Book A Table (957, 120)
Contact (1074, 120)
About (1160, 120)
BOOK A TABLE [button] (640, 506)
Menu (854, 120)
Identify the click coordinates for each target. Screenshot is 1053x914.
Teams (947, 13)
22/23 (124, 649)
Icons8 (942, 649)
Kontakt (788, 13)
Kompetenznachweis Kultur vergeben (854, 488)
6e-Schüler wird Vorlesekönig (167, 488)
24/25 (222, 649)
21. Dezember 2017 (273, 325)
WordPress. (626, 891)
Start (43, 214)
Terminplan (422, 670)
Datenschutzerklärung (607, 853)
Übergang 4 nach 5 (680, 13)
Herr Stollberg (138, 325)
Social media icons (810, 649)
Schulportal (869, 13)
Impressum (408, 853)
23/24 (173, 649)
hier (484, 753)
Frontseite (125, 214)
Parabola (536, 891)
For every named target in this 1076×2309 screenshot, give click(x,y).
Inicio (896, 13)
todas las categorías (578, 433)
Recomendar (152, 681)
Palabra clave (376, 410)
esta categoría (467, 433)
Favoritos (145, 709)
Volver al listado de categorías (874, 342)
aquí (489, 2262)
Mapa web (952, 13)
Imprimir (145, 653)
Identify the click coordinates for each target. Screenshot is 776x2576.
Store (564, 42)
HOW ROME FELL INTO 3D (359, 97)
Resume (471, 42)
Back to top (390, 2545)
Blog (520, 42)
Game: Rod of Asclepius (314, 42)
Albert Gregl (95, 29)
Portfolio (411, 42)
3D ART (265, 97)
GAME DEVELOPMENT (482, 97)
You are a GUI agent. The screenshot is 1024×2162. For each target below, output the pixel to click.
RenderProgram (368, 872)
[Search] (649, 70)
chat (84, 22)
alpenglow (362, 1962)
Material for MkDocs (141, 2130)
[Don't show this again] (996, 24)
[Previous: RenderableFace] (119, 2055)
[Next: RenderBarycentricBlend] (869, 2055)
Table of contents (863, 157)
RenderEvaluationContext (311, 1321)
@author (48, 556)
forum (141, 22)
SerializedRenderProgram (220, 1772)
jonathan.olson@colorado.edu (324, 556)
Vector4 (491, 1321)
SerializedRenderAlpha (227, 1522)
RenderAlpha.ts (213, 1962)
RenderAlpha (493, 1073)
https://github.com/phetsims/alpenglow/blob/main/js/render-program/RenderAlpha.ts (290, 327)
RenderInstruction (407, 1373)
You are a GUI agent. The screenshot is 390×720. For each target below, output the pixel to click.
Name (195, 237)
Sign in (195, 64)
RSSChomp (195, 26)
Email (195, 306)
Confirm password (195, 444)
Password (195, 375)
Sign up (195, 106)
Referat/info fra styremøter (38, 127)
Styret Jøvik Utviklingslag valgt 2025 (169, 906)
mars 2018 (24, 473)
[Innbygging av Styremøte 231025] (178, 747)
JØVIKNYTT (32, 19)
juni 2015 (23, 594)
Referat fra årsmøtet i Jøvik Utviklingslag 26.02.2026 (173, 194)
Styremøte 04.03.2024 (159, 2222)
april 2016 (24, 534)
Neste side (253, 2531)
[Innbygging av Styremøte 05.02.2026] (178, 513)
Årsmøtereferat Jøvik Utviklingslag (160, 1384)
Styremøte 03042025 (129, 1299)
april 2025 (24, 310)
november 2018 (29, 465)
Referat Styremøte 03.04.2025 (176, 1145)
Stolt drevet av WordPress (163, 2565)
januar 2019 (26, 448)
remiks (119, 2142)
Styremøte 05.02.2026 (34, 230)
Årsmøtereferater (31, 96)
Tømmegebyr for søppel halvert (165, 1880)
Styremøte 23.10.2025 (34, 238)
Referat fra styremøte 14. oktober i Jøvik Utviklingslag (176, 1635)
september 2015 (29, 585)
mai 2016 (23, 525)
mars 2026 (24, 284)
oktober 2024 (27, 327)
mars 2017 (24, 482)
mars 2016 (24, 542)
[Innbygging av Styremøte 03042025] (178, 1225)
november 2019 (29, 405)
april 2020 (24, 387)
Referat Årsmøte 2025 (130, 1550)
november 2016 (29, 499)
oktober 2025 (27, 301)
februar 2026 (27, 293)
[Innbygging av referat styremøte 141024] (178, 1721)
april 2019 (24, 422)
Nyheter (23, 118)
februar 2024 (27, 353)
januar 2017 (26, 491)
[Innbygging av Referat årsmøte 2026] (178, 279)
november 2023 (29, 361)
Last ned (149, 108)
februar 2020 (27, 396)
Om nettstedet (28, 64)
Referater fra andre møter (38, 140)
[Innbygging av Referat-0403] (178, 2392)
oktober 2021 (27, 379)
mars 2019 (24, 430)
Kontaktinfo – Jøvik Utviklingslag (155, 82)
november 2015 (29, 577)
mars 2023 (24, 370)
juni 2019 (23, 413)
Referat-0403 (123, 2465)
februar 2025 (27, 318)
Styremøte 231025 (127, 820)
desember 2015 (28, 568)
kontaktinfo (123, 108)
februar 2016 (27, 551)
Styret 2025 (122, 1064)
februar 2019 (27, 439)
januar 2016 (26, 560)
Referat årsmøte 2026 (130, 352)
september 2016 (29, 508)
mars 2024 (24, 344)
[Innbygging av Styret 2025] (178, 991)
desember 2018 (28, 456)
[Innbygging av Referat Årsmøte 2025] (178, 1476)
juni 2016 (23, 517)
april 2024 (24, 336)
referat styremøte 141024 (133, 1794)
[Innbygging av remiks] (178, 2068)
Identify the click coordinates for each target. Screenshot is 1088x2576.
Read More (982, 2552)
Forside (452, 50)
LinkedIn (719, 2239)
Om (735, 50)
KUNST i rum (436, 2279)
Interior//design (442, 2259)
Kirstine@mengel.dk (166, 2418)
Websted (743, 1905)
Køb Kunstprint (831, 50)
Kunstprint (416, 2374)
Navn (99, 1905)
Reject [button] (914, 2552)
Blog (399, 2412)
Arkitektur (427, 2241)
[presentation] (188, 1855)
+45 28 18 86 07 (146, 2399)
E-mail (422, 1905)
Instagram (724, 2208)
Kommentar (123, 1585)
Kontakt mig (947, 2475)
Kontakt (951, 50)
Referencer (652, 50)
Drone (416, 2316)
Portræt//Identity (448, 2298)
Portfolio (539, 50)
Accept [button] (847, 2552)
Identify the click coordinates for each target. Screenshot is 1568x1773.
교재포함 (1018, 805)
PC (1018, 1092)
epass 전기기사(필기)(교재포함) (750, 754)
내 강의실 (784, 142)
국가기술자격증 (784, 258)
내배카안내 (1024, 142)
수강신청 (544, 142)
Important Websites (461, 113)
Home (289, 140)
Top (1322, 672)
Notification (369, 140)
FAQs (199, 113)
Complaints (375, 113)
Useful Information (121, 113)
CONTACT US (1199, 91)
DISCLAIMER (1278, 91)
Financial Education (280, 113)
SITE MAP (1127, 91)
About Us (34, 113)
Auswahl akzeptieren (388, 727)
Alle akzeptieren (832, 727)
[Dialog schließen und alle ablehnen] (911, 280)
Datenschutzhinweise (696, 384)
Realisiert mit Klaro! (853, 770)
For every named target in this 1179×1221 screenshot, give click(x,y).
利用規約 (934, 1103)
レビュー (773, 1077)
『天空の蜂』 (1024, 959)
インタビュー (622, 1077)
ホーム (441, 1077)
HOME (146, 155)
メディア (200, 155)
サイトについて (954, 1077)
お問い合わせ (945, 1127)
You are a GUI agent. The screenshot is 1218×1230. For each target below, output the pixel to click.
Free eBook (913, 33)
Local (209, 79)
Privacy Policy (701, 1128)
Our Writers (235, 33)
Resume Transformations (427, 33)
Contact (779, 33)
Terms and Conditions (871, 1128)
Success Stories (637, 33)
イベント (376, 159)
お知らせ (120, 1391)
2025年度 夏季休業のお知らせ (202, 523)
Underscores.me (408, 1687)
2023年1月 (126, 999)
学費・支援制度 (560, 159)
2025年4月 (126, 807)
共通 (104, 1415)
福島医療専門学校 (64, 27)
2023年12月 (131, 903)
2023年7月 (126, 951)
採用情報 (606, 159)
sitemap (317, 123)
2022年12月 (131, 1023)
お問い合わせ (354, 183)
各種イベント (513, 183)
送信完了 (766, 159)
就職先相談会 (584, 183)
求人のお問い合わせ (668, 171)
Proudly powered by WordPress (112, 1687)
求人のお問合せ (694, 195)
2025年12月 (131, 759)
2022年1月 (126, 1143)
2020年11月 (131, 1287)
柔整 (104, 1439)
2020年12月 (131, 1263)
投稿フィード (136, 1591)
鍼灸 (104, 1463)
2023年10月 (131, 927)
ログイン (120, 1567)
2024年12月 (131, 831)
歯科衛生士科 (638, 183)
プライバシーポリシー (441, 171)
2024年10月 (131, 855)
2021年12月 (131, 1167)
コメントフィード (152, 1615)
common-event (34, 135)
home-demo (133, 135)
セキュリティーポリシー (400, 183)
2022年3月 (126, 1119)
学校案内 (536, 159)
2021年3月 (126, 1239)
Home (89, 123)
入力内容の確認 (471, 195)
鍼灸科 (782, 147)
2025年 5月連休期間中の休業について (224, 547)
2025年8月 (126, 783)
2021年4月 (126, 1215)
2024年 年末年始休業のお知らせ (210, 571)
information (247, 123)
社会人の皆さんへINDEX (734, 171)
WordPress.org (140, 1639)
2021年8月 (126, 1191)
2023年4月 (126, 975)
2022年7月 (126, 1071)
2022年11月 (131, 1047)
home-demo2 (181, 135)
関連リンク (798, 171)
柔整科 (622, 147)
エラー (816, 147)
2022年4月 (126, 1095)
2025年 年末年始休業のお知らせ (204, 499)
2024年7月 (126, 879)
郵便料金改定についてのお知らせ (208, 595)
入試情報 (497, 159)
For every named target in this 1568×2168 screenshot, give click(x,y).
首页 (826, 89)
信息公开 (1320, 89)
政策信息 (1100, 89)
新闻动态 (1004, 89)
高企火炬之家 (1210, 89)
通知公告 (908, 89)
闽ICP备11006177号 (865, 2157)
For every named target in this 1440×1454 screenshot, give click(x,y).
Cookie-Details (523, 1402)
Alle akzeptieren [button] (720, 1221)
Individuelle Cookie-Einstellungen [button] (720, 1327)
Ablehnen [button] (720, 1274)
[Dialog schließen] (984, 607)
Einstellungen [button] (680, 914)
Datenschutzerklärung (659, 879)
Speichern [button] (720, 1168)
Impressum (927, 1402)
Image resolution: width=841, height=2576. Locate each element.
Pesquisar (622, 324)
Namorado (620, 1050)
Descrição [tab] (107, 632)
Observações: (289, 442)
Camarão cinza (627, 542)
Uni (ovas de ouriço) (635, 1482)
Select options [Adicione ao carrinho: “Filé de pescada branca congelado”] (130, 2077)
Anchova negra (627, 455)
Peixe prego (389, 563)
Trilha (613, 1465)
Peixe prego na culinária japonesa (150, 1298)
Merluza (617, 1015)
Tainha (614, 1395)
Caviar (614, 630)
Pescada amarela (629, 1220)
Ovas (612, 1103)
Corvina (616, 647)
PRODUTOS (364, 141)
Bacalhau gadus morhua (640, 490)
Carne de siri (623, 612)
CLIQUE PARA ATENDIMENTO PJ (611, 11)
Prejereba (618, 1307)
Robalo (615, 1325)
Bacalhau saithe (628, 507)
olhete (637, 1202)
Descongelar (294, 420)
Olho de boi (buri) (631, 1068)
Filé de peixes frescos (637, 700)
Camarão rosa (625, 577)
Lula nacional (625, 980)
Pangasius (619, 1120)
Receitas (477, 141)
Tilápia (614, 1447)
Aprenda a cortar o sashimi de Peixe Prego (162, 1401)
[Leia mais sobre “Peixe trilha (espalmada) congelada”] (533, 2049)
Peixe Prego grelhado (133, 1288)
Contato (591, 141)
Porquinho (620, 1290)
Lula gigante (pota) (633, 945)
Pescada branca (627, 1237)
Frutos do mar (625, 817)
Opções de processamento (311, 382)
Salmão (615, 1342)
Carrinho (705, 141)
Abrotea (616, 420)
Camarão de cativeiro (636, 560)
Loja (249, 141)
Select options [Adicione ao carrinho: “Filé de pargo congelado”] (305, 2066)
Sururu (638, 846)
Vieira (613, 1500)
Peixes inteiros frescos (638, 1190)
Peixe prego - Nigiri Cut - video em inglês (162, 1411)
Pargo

****************

**WHAT IS NEEDED**
Please copy out the rows word for word, starting at the row containing "Email (195, 306)" and ending at the row containing "desember 2015 (28, 568)", both included.

**WRITTEN ANSWER**
Email (195, 306)
Confirm password (195, 444)
Password (195, 375)
Sign up (195, 106)
Referat/info fra styremøter (38, 127)
Styret Jøvik Utviklingslag valgt 2025 (169, 906)
mars 2018 (24, 473)
[Innbygging av Styremøte 231025] (178, 747)
JØVIKNYTT (32, 19)
juni 2015 (23, 594)
Referat fra årsmøtet i Jøvik Utviklingslag 26.02.2026 (173, 194)
Styremøte 04.03.2024 (159, 2222)
april 2016 (24, 534)
Neste side (253, 2531)
[Innbygging av Styremøte 05.02.2026] (178, 513)
Årsmøtereferat Jøvik Utviklingslag (160, 1384)
Styremøte 03042025 (129, 1299)
april 2025 (24, 310)
november 2018 (29, 465)
Referat Styremøte 03.04.2025 (176, 1145)
Stolt drevet av WordPress (163, 2565)
januar 2019 (26, 448)
remiks (119, 2142)
Styremøte 05.02.2026 (34, 230)
Årsmøtereferater (31, 96)
Tømmegebyr for søppel halvert (165, 1880)
Styremøte 23.10.2025 (34, 238)
Referat fra styremøte 14. oktober i Jøvik Utviklingslag (176, 1635)
september 2015 (29, 585)
mai 2016 (23, 525)
mars 2026 (24, 284)
oktober 2024 (27, 327)
mars 2017 (24, 482)
mars 2016 (24, 542)
[Innbygging av Styremøte 03042025] (178, 1225)
november 2019 (29, 405)
april 2020 (24, 387)
Referat Årsmøte 2025 (130, 1550)
november 2016 (29, 499)
oktober 2025 (27, 301)
februar 2026 (27, 293)
[Innbygging av referat styremøte 141024] (178, 1721)
april 2019 (24, 422)
Nyheter (23, 118)
februar 2024 (27, 353)
januar 2017 (26, 491)
[Innbygging av Referat årsmøte 2026] (178, 279)
november 2023 (29, 361)
Last ned (149, 108)
februar 2020 (27, 396)
Om nettstedet (28, 64)
Referater fra andre møter (38, 140)
[Innbygging av Referat-0403] (178, 2392)
oktober 2021 (27, 379)
mars 2019 (24, 430)
Kontaktinfo – Jøvik Utviklingslag (155, 82)
november 2015 (29, 577)
mars 2023 (24, 370)
juni 2019 (23, 413)
Referat-0403 (123, 2465)
februar 2025 (27, 318)
Styremøte 231025 (127, 820)
desember 2015 (28, 568)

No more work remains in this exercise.